Die Klägerin beantragt, die Vorentscheidung aufzuheben und den Beklagten und Revisionsbeklagten (das Finanzamt --FA--) zu verpflichten, unter Aufhebung des Bescheids vom 24. April 2009 zur Neuberechnung des Grundsteuermessbetrags auf den 1. Januar 2007 und der Einspruchsentscheidung vom 11. Dezember 2009 bei der Festsetzung des Grundsteuermessbetrags auf den 1. Januar 2007 eine landwirtschaftliche Nutzfläche von 63,03 ha zugrunde zu legen.
Das FA beantragt, die Revision als unbegründet zurückzuweisen.
II. Die Revision ist unzulässig und war daher durch Beschluss zu verwerfen (§ 126 Abs. 1 der Finanzgerichtsordnung --FGO--). Die Klägerin hat die Frist zur Einlegung der Revision versäumt. Wiedereinsetzung in den vorigen Stand ist nicht zu gewähren.
1. Gemäß § 120 Abs. 1 Satz 1 FGO ist die Revision beim BFH innerhalb eines Monats nach Zustellung des vollständigen Urteils des FG schriftlich einzulegen. Dies ist vorliegend nicht geschehen. Die Monatsfrist begann mit der Zustellung der Vorentscheidung am 10. April 2014 und lief gemäß § 54 Abs. 2 FGO i.V.m. § 222 Abs. 2 der Zivilprozessordnung (ZPO) am Montag, den 12. Mai 2014 ab.
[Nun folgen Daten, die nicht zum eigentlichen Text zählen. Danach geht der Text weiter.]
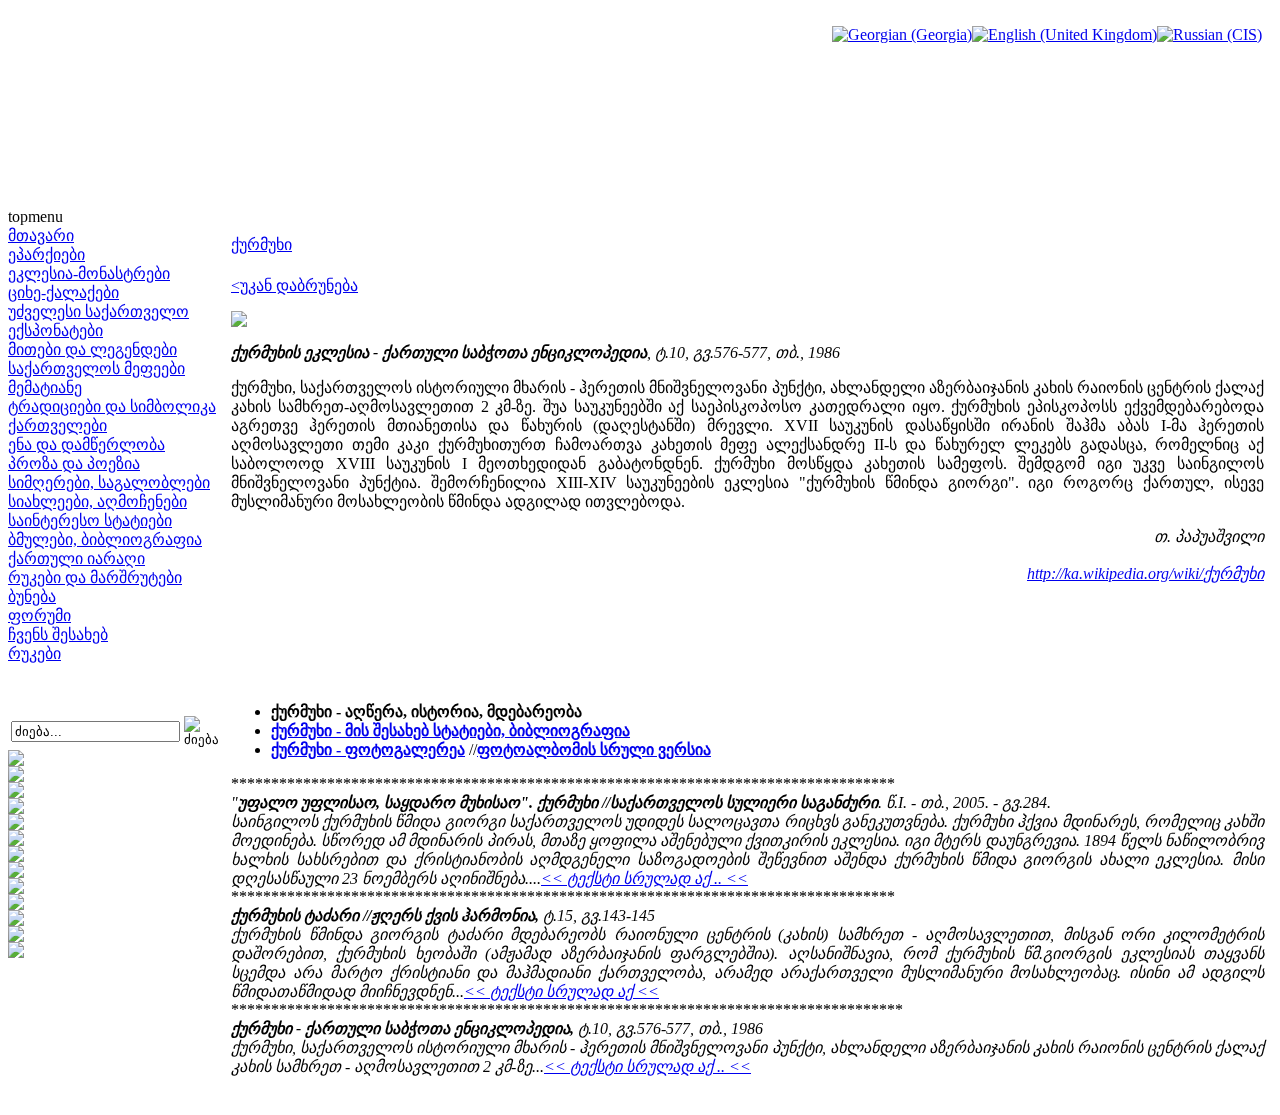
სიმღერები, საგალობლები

Die Revision ging erst am Dienstag, den 13. Mai 2014, beim BFH per Telefax ein.
2. Wiedereinsetzung in den vorigen Stand wegen Versäumung der Revisionsfrist kann nicht gewährt werden.
a) Nach § 56 Abs. 1 FGO ist einem Beteiligten auf Antrag Wiedereinsetzung in den vorigen Stand zu gewähren, wenn er ohne Verschulden verhindert war, eine gesetzliche Frist einzuhalten. Dabei schließt jedes Verschulden, also auch einfache Fahrlässigkeit, die Wiedereinsetzung in den vorigen Stand aus (BFH-Beschlüsse vom 9. Januar 2014 X R 14/13, BFH/NV 2014, 567, Rz 11; vom 26. Februar 2014 IX R 41/13, BFH/NV 2014, 881, Rz 10, und vom 16. September 2014 II B 46/14, BFH/NV 2015, 49, Rz 4). Ein Verschulden des Prozessbevollmächtigten ist dem Beteiligten nach § 155 FGO i.V.m. § 85 Abs. 2 ZPO zuzurechnen.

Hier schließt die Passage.